Naina Singh·March 20, 2026·7 min read·108 views

The number on the listing is never the number you pay. Dubai property buyers especially those arriving from markets like India, the UK, or Singapore consistently underestimate the gap between the listed price and the true all-in cost of completing a purchase. Add the DLD transfer fee, agent commission, mortgage registration, and trustee fees, and you're looking at 7% to 9% above the listing price before you own anything. This guide covers every Dubai property transaction cost and DLD fee in 2026, with worked examples at three price points and the service charge reality that continues to surprise investors long after they've moved in.

What Are Dubai Property Transaction Costs - and What Makes Them High?

In most real estate markets, transaction costs are a combination of government registration fees, professional fees, and financing charges. Dubai is no different but the Dubai Land Department transfer fee of 4% of the purchase price is among the highest single transaction charges in any global real estate market. On a AED 2 million property, that fee alone is AED 80,000, according to Sands of Wealth. It is fixed, non-negotiable, and due at the point of DLD registration.

The 4% DLD fee is what most buyers know about. What they underestimate is the compound effect of adding agent commission (typically 2% on secondary market purchases), DLD trustee and administrative fees, mortgage registration costs if financing is involved, and the No Objection Certificate from the developer on off-plan resales. Together, these push closing costs to 7% to 9% of the purchase price on a standard transaction. That is a significant cash requirement above the headline price, and it needs to be in your budget from day one.

Unlike some markets where buyers negotiate over who pays which fee, Dubai's transaction cost structure is largely fixed by regulation. The DLD sets its own fees. Agent commission rates are market-standard. The only meaningful variables are mortgage-related costs, which depend on loan size and lender, and developer NOC fees for off-plan resales, which vary by developer.

Given request
Copy out the passage from the Dubai property costs guide, starting at the words "Naina Singh·March 20, 2026·7" and ending after "Makes Them High?".

Dataset entries
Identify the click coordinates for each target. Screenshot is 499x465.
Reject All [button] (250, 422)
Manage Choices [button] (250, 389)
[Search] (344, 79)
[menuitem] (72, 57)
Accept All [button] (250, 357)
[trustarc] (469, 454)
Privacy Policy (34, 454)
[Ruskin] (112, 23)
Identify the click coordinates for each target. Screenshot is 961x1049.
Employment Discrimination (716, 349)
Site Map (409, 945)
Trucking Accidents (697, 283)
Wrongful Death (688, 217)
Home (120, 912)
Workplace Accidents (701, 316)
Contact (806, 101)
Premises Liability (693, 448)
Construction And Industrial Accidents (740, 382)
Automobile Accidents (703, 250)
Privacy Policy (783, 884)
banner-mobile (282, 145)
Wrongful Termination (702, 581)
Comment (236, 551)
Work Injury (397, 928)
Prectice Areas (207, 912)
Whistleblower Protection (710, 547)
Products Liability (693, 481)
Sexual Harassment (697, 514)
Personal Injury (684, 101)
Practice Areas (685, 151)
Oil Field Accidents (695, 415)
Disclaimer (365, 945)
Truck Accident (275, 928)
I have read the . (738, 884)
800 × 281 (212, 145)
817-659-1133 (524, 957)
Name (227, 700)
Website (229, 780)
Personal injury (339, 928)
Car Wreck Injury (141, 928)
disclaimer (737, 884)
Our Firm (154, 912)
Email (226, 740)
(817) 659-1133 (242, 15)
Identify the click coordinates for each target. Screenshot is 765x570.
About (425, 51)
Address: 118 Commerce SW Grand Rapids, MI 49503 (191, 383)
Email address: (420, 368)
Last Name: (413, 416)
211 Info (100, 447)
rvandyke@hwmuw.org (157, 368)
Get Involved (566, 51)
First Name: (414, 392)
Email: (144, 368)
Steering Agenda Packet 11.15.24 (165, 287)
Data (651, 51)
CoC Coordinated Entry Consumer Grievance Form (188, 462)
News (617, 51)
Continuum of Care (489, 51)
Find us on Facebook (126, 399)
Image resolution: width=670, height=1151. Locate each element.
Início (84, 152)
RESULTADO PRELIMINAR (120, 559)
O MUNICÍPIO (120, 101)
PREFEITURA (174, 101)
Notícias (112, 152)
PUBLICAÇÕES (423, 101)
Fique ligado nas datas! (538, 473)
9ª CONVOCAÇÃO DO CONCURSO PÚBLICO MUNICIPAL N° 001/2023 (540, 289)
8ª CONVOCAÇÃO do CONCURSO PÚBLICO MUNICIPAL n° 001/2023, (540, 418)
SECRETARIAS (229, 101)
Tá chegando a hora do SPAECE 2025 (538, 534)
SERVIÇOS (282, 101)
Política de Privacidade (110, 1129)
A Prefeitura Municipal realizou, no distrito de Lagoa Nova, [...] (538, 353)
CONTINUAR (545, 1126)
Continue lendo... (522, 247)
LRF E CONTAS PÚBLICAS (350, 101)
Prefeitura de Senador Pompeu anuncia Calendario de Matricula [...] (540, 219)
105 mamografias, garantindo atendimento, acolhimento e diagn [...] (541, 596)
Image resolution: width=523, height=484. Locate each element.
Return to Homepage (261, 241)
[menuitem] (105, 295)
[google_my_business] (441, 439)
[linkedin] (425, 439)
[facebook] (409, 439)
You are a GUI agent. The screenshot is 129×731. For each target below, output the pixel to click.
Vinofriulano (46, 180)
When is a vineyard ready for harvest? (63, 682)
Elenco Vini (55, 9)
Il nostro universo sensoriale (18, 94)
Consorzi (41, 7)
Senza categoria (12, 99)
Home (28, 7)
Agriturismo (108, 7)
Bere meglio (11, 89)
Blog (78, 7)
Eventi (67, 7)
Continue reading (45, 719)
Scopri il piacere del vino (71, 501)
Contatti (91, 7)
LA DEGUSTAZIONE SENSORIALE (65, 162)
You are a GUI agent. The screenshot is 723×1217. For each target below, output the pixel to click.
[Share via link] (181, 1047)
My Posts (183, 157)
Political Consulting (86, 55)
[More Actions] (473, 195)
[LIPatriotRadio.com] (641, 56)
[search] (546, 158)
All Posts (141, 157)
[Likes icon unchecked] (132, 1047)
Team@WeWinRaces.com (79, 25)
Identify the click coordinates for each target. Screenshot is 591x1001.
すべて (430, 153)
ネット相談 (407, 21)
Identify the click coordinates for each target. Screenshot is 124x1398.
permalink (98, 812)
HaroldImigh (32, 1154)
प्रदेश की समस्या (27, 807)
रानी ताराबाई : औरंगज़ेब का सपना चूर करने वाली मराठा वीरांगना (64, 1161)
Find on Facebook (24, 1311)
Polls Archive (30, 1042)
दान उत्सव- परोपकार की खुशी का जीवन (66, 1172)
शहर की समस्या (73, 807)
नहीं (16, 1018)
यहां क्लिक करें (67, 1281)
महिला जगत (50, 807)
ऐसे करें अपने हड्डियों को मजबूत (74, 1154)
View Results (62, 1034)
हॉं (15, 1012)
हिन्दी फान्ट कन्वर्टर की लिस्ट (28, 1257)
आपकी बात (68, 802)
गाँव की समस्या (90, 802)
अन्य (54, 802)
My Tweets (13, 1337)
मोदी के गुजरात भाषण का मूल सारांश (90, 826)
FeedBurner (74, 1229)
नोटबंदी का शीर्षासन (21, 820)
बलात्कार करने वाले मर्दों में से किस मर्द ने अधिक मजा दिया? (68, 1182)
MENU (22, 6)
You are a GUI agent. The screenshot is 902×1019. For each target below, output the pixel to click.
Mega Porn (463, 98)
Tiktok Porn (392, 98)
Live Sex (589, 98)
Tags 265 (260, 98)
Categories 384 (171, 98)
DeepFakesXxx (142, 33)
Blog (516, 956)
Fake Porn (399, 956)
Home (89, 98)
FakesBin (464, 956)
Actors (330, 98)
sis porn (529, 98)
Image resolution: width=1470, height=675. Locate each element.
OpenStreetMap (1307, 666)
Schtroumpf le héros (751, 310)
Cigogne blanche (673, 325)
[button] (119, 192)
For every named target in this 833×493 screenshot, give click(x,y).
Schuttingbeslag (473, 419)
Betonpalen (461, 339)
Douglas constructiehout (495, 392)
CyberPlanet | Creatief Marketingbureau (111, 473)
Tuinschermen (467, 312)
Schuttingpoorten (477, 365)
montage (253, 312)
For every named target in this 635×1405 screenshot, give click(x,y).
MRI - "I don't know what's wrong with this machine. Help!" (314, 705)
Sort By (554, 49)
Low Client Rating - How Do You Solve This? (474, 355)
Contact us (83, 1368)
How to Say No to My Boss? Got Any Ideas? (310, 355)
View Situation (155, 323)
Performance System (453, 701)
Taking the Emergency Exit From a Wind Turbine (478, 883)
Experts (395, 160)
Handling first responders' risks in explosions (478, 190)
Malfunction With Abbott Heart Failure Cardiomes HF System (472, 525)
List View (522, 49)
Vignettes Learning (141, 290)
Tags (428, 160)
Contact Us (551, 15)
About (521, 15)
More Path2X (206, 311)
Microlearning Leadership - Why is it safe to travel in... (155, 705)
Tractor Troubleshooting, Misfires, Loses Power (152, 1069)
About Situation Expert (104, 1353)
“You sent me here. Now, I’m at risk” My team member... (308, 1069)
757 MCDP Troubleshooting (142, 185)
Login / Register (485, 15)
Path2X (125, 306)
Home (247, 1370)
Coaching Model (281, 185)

Response to this task
Naina Singh·March 20, 2026·7 min read·108 views

The number on the listing is never the number you pay. Dubai property buyers especially those arriving from markets like India, the UK, or Singapore consistently underestimate the gap between the listed price and the true all-in cost of completing a purchase. Add the DLD transfer fee, agent commission, mortgage registration, and trustee fees, and you're looking at 7% to 9% above the listing price before you own anything. This guide covers every Dubai property transaction cost and DLD fee in 2026, with worked examples at three price points and the service charge reality that continues to surprise investors long after they've moved in.

What Are Dubai Property Transaction Costs - and What Makes Them High?